The ultimate goal is to be collecting interface stats (in/out octets) on enabled and operational interfaces. I’d like to have a machine learning algorithm processing the data and making predictions about what the level should be for the next hour. Ideally, the model would be aware of the daily fluctuations and how they vary on weekdays, weekends, and holidays, to more accurately make predictions. This would need to scale to thousands of interfaces over hundreds of devices, and alerts would be generated for interfaces that are way off of their predicted level. The most common example would be if traffic bottomed out (0bps) or maxed out during “normal business hours”, and those hours would vary from entity to entity. However, during “non business hours” the system wouldn’t generate alerts on low bandwidth usage (because no one is using the network, maintenance, etc.) or high bandwidth usage (e.g. backups, updates, etc.) I think this gets especially tricky since different entities have their own ideas of “business hours”. A small law firm might be 8-5 on weekdays only, while a restaurant may be 6 am to 10 pm all week long, yet the carrier core equipment would be 24/7 and would need to know of under/over used links at all times.
My first concern is that my goal is not realistic, since I have so little experience with these technologies and it’s possible I may just be expecting too much. I went cross eyed on the examples given in the influxdb docs about machine learning, and hoping it’s just because I am so far out of my element that I am missing some things that become easier with experience. An example of what messed me up on the machine learning docs was the example was about water depth as affected by the tide, and the basic high/low cycle was approx 4 hours. For my purposes the cycle is more complicated than that, and may preclude using any of influxDB’s built in machine learning algorithms.

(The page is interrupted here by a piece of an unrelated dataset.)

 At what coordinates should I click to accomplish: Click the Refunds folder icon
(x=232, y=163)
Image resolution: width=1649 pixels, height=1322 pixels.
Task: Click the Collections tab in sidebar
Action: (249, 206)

From my research, I think I know what needs to be done, but I’m not sure I know how to do it. (Please feel free to correct me if I appear to go in the wrong direction.)
I think I should use a TICK script for batch processing the data, and then creating the predictions. After that, it should be a simple matter to have another TICK script running every few minutes to look for interfaces that are experiencing anomalies.
I intend to use LibreNMS to gather the data and forward to influxDB, and have this working in a lab. In the future, I might even have multiple instances so core devices/interfaces are polled every minute, while aggregate and access devices/interfaces are polled every 5 minutes. I envision the data is kept for a month (or two) and then down sampled for longer term storage. This easily provides a lot of data (CPU, temp, bandwidth/interface stats, etc.) that can be experimented on from various vendors.
Assuming I have not wandered into the impossible, I could use some pointers/guidance on setting up a template to run a model for all interfaces that have data points in the past hour. (I’ll worry about identifying disabled/disconnected interfaces later.) It would calculate the rate for in and out traffic for that interface and insert/update those values at one minute intervals for the next 60 minutes. I think getting to a point that the predicted and actual data rates can be graphed, would be a good milestone to work torwards.